Antworten gibt es seitens der Regierung kaum. Es nützt auch nicht viel, wenn Wirtschaftsminister Bruno Le Maire pathetisch im Fernsehen die Streikenden der Staatsbahn SNCF beschwört, doch wenigstens zu Weihnachten zu arbeiten und dabei Satzblüten wie „Die Züge sind Frankreich!“ zum Besten gibt.

Trotzig bekräftigte Premierminister Edouard Philippe, dass die Rentenreform auf jeden Fall durchgezogen wird und verhärtet damit die Fronten in einer Art, dass praktisch niemand mehr einen Schritt zurück machen kann, ohne das Gesicht zu verlieren.

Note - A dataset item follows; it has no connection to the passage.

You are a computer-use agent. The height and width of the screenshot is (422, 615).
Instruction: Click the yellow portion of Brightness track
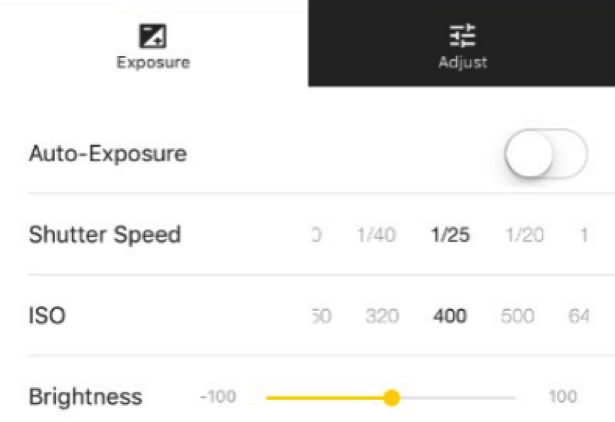click(x=324, y=398)
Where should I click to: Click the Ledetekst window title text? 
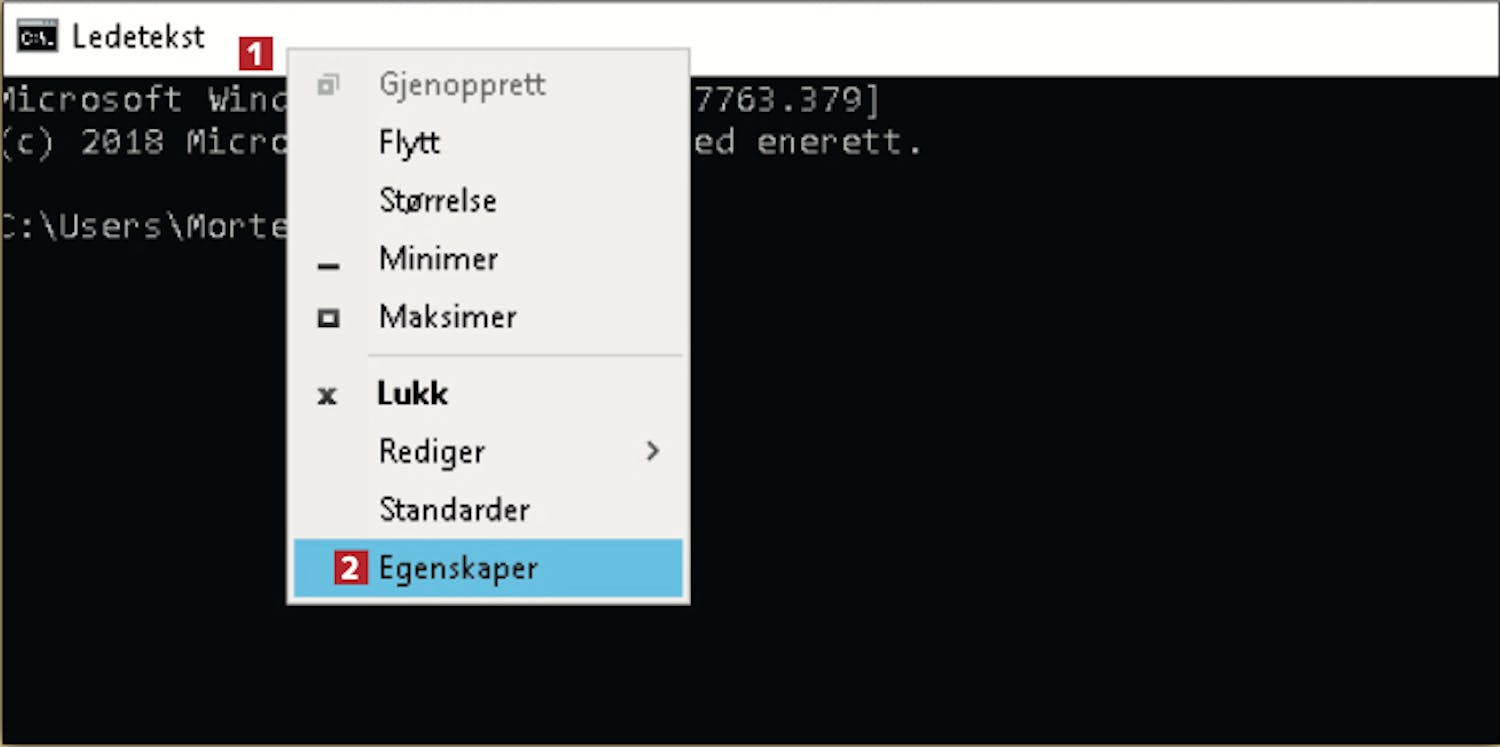138,37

Frankreich hat sich nun, nach einem Jahr der gewaltsamen Proteste der „Gelbwesten“ in die nächste Krise manövriert und es ist nicht abzusehen, wann und wie diese Krise enden soll. Und diese Krise ist eigentlich unlösbar, denn es geht nicht in erster Linie um diese Rentenreform, sondern die Revolte steht unter dem Motto „Wir, das Volk, gegen euch, die Regierung“. Eine Lösung ist folglich erst bei den nächsten Wahlen in Sicht. Bis dahin muss sich das Land auf eine Art Dauerprotest einrichten. Und das wird alles andere als heiter werden.